As Trump has ratcheted up his media criticism, his supporters have been given the opportunity to show they’re getting the message. A trio of rallies provided scenes of hostility toward journalists doing their jobs, leading to frightening—and increasingly dire—predictions. The New York Times’s Bret Stephens wrote Friday about a threatening voicemail he received, in which the called said, “I don’t carry an AR but once we start shooting you f—ers you aren’t going to pop off like you do now. You’re worthless, the press is the enemy of the United States people.” Arguing that it’s only a matter of time until one of Trump’s devotees takes the president at his word, Stephens concludes, “We are approaching a day when blood on the newsroom floor will be blood on the president’s hands.

Challenge A
Render this sentence from the passage on Trump's media criticism into Spanish: "A trio of rallies provided scenes of hostility toward journalists doing their jobs, leading to frightening—and increasingly dire—predictions."
The rows that follow are unrelated to the passage on Trump's media criticism.

Data for this exercise
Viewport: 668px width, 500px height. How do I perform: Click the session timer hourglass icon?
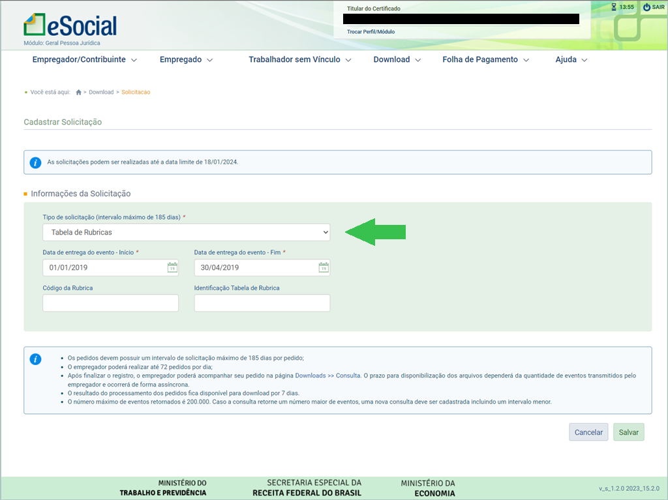613,7
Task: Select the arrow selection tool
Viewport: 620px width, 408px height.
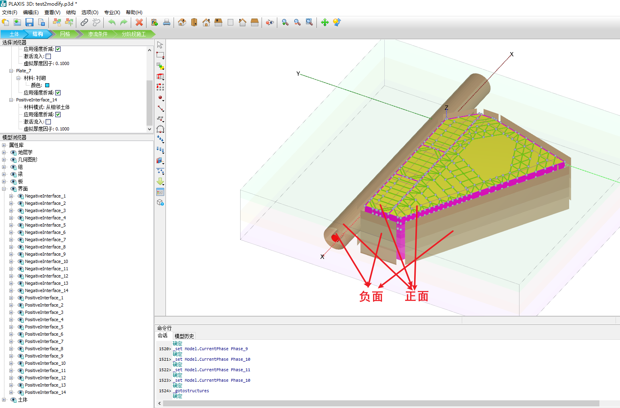Action: click(x=160, y=44)
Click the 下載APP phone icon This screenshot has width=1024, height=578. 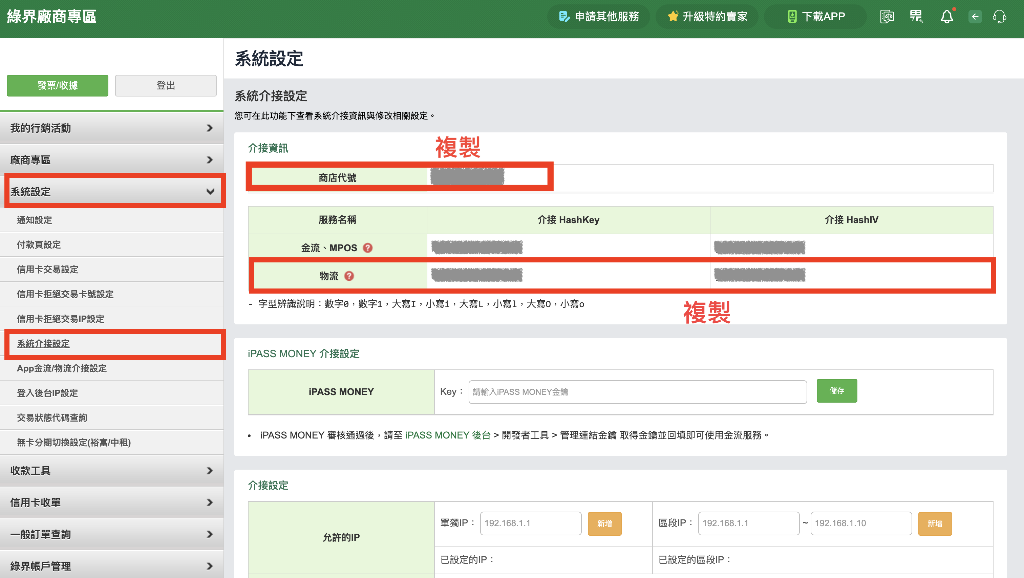pyautogui.click(x=792, y=16)
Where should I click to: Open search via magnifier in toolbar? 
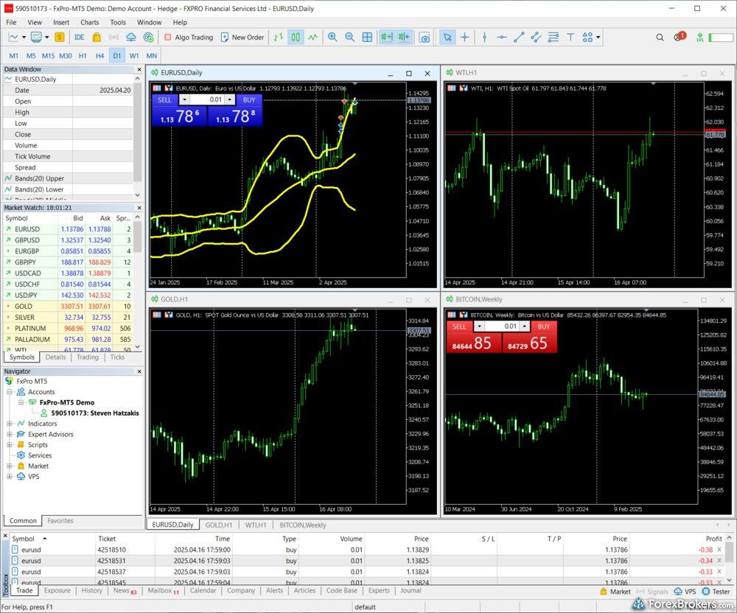660,37
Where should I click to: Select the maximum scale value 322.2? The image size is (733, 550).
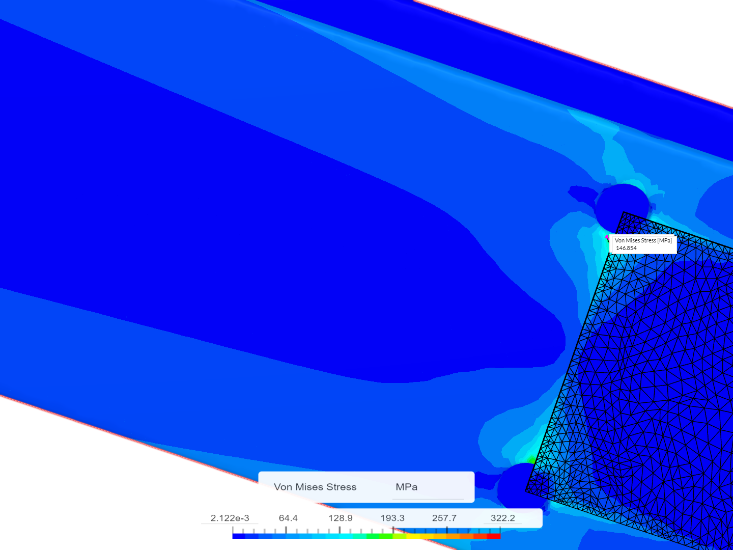(x=503, y=517)
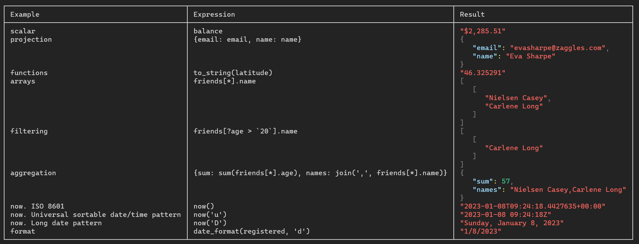Click the "Nielsen Casey" array entry

[516, 98]
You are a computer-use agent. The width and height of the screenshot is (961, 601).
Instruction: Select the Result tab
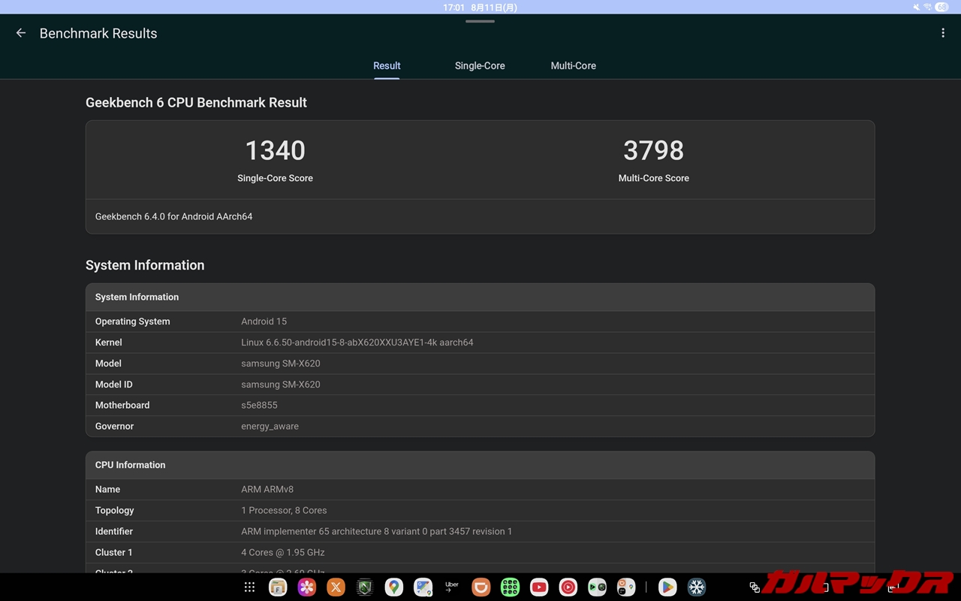tap(387, 66)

Challenge B
Print the rows word for word from the line containing "Where should I click to: Open" through the last line of the rows, both ends included. Omit the pictures.

Correct output A
Tres mítines ofrecieron escenas de hostilidad hacia periodistas que hacían su trabajo, lo que llevó a predicciones aterradoras, y cada vez más funestas.

Correct output B
Where should I click to: Open search via magnifier in toolbar? 
660,37
Where should I click to: Select the maximum scale value 322.2? The image size is (733, 550).
(x=503, y=517)
Click the "Nielsen Casey" array entry

[516, 98]
You are a computer-use agent. The width and height of the screenshot is (961, 601).
Instruction: Select the Result tab
tap(387, 66)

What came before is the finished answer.